When he talked, she heard the same voice, and discerned the same mind.
There was a very general ignorance of all naval matters throughout the
party; and he was very much questioned, and especially by the two Miss
Musgroves, who seemed hardly to have any eyes but for him, as to the
manner of living on board, daily regulations, food, hours, &c., and
their surprise at his accounts, at learning the degree of accommodation
and arrangement which was practicable, drew from him some pleasant
ridicule, which reminded Anne of the early days when she too had been
ignorant, and she too had been accused of supposing sailors to be
living on board without anything to eat, or any cook to dress it if
there were, or any servant to wait, or any knife and fork to use.

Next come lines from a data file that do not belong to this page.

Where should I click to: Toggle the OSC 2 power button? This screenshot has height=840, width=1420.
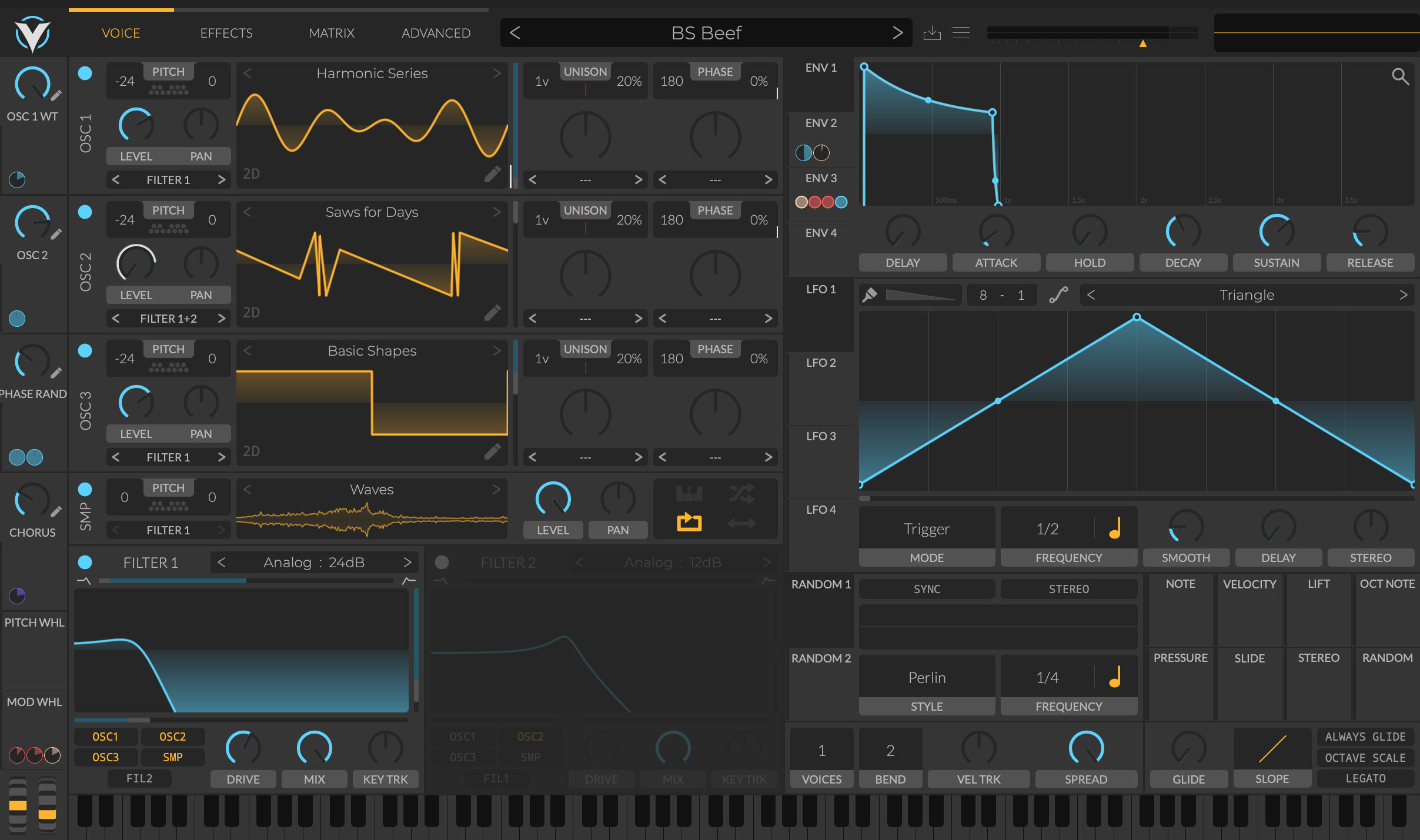(85, 212)
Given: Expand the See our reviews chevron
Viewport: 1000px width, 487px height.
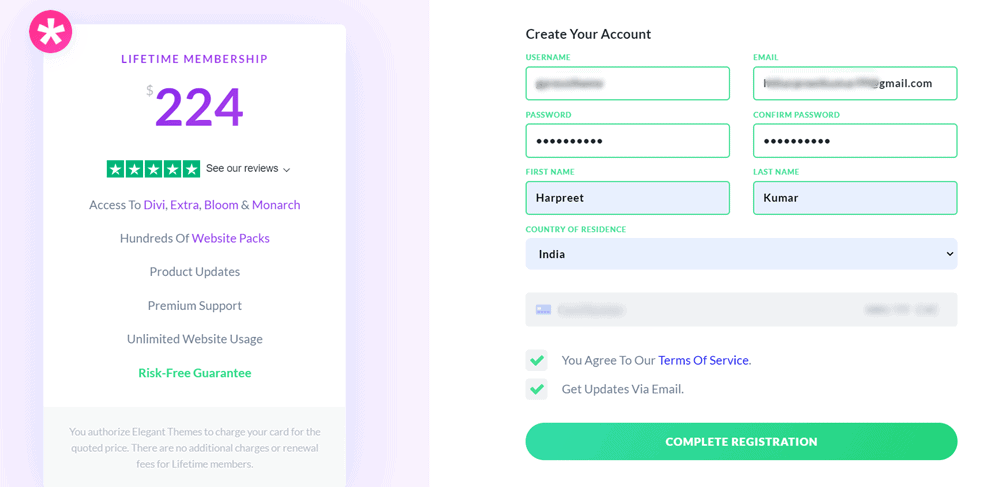Looking at the screenshot, I should (x=286, y=170).
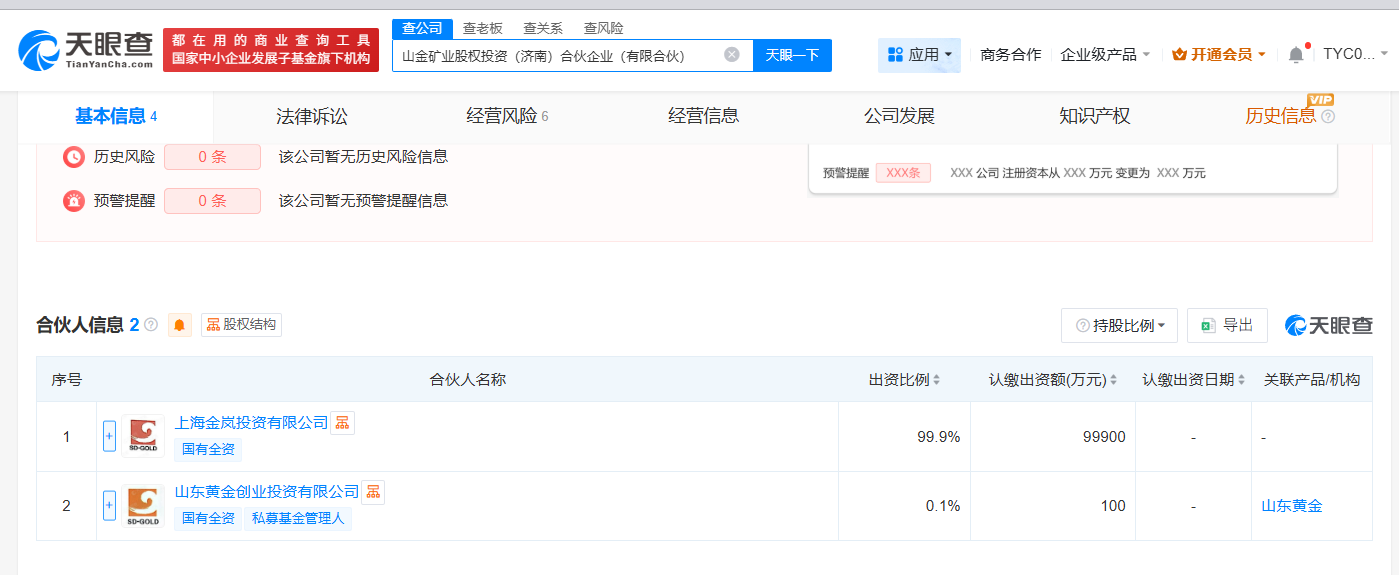Click the notification bell in header
This screenshot has height=575, width=1399.
(x=1296, y=55)
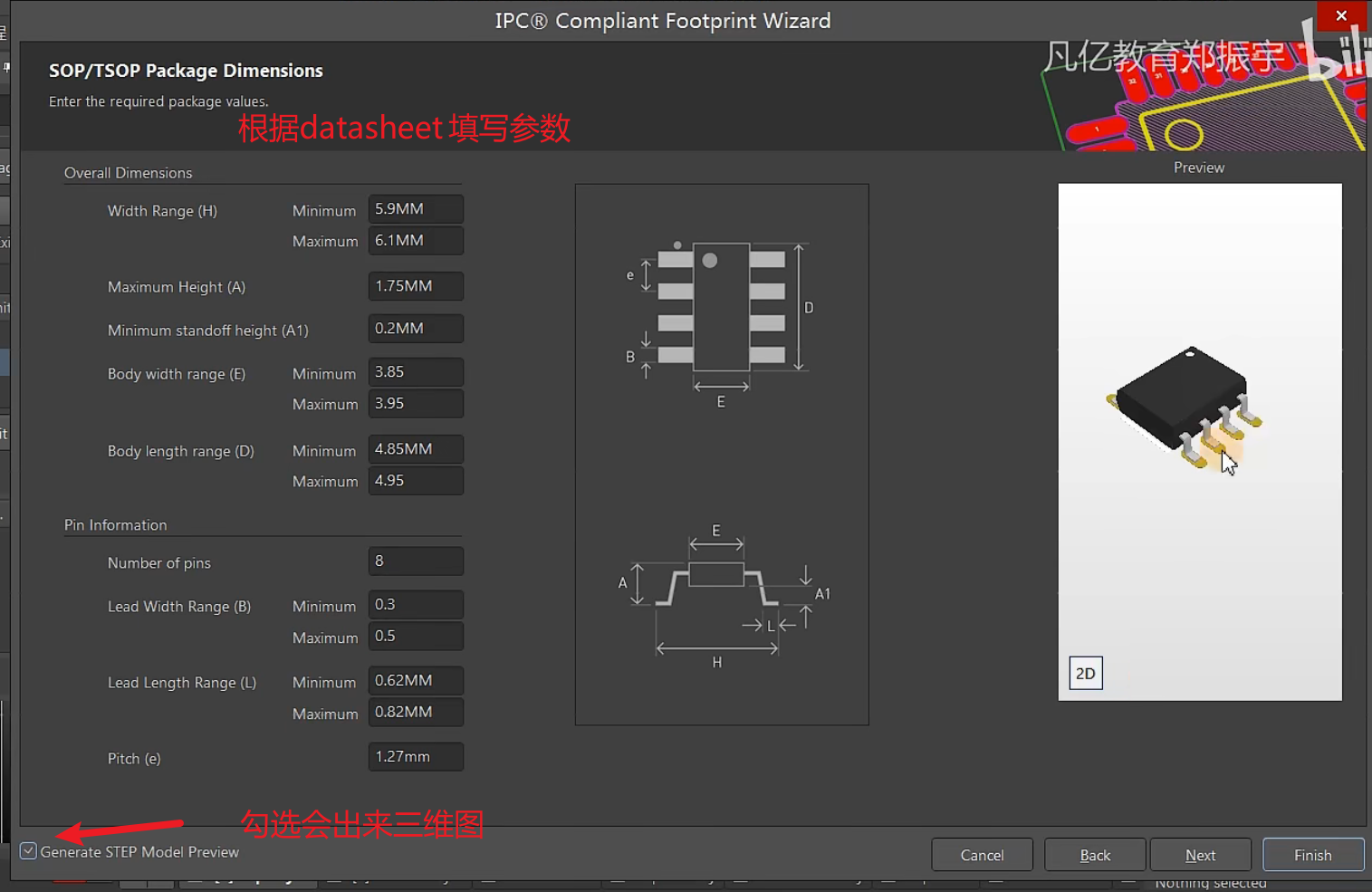Click the Body width Maximum 3.95 field
Image resolution: width=1372 pixels, height=892 pixels.
click(x=415, y=404)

From thus listening and thinking, she was roused by a whisper of Mrs
Musgrove's who, overcome by fond regrets, could not help saying-"Ah! Miss Anne, if it had pleased Heaven to spare my poor son, I dare
say he would have been just such another by this time."

Anne suppressed a smile, and listened kindly, while Mrs Musgrove
relieved her heart a little more; and for a few minutes, therefore,
could not keep pace with the conversation of the others.

When she could let her attention take its natural course again, she
found the Miss Musgroves just fetching the Navy List (their own navy
list, the first that had ever been at Uppercross), and sitting down
together to pore over it, with the professed view of finding out the
ships that Captain Wentworth had commanded.